** WORK INSTRUCTION **
If an entry holds a picture, drop the picture but restate the entry word for word.

** MATERIAL FOR THE TASK **
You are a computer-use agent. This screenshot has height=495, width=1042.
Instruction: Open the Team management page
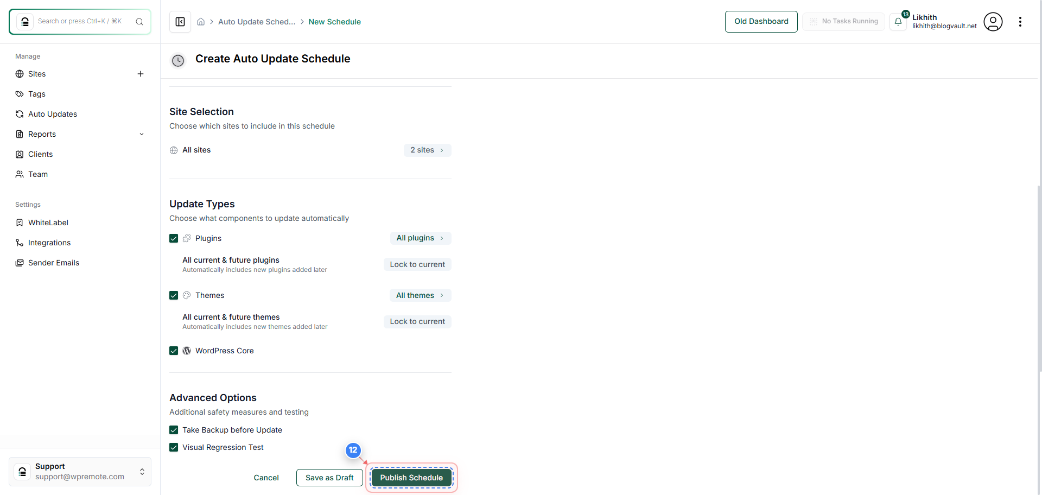tap(37, 174)
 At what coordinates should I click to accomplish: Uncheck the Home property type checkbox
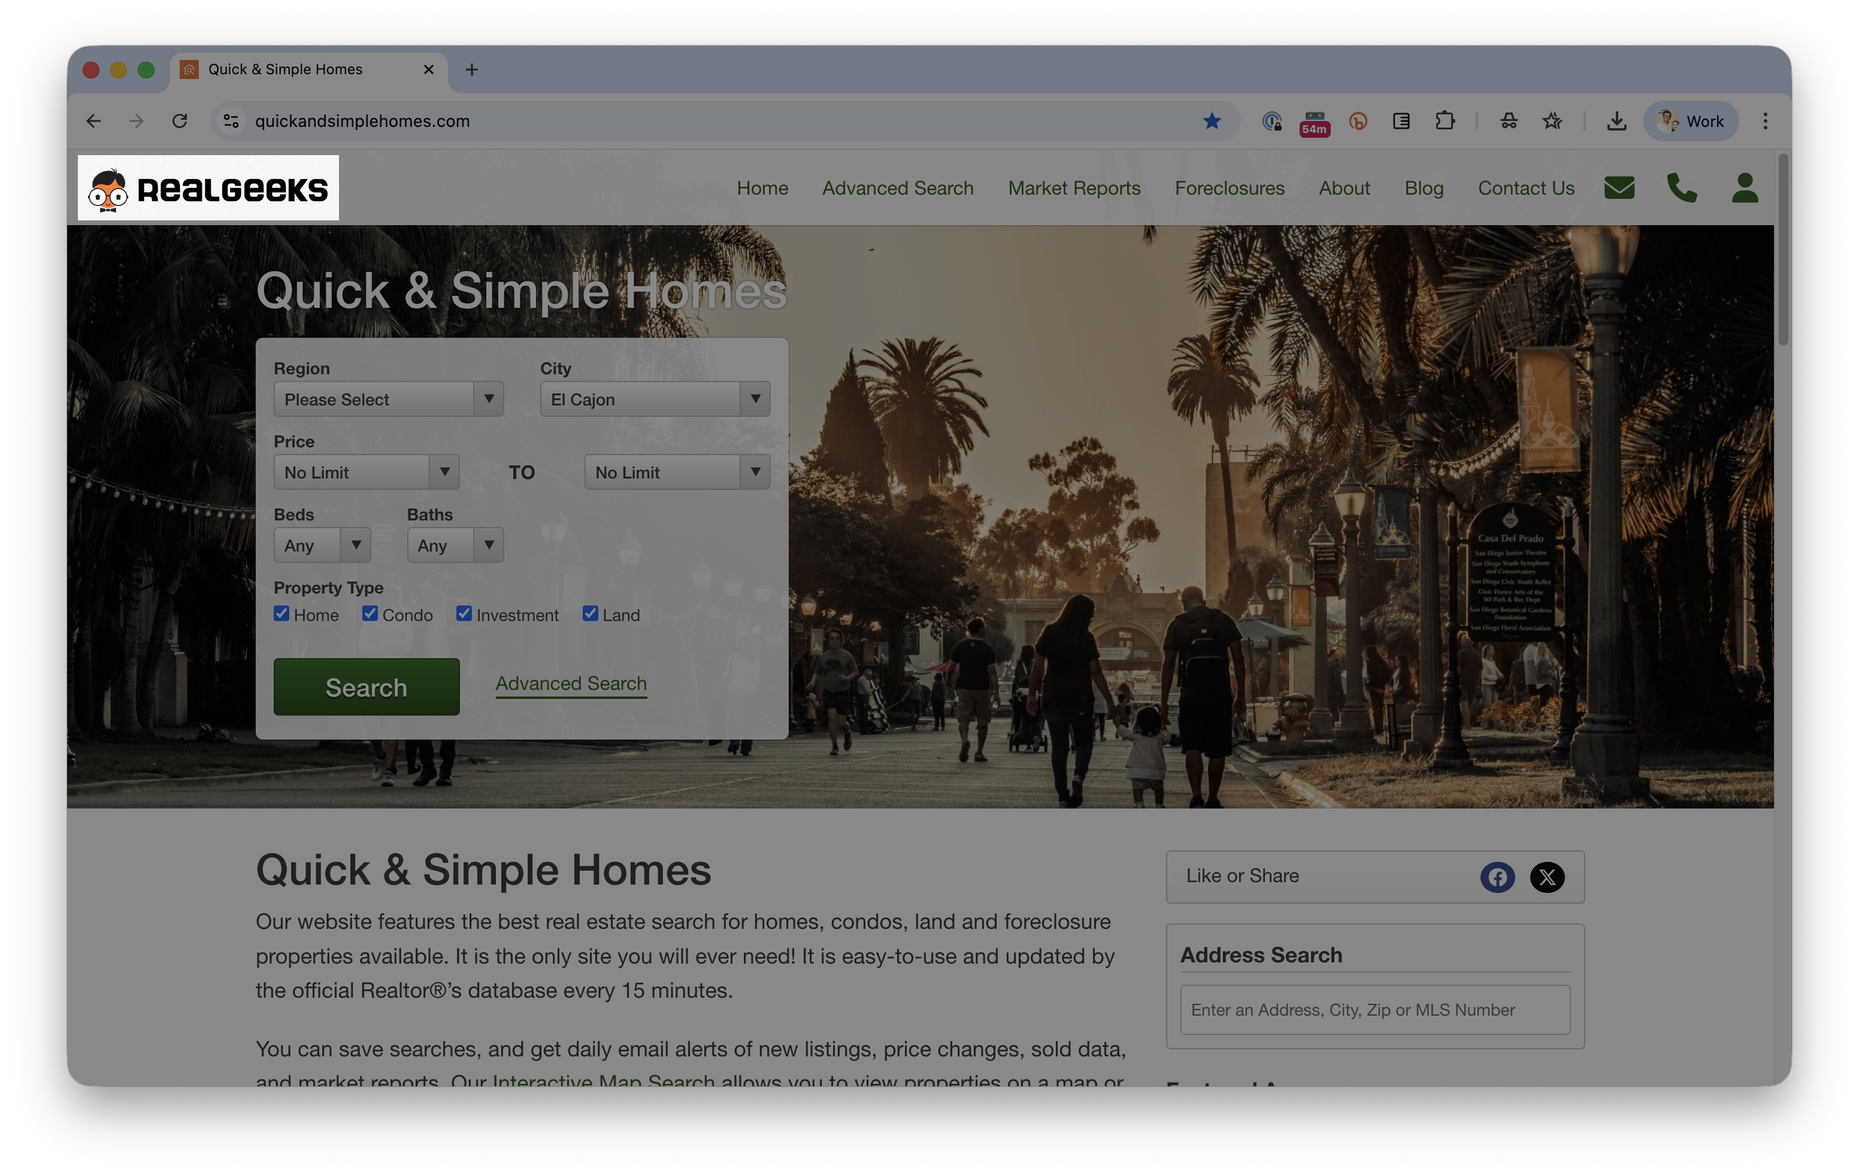pyautogui.click(x=282, y=614)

** OUTPUT FOR THIS TASK **
You are a computer-use agent. This screenshot has height=495, width=1042.
Instruction: Open the Team management page
tap(37, 174)
 At what coordinates should I click to accomplish: Uncheck the Home property type checkbox
pyautogui.click(x=282, y=614)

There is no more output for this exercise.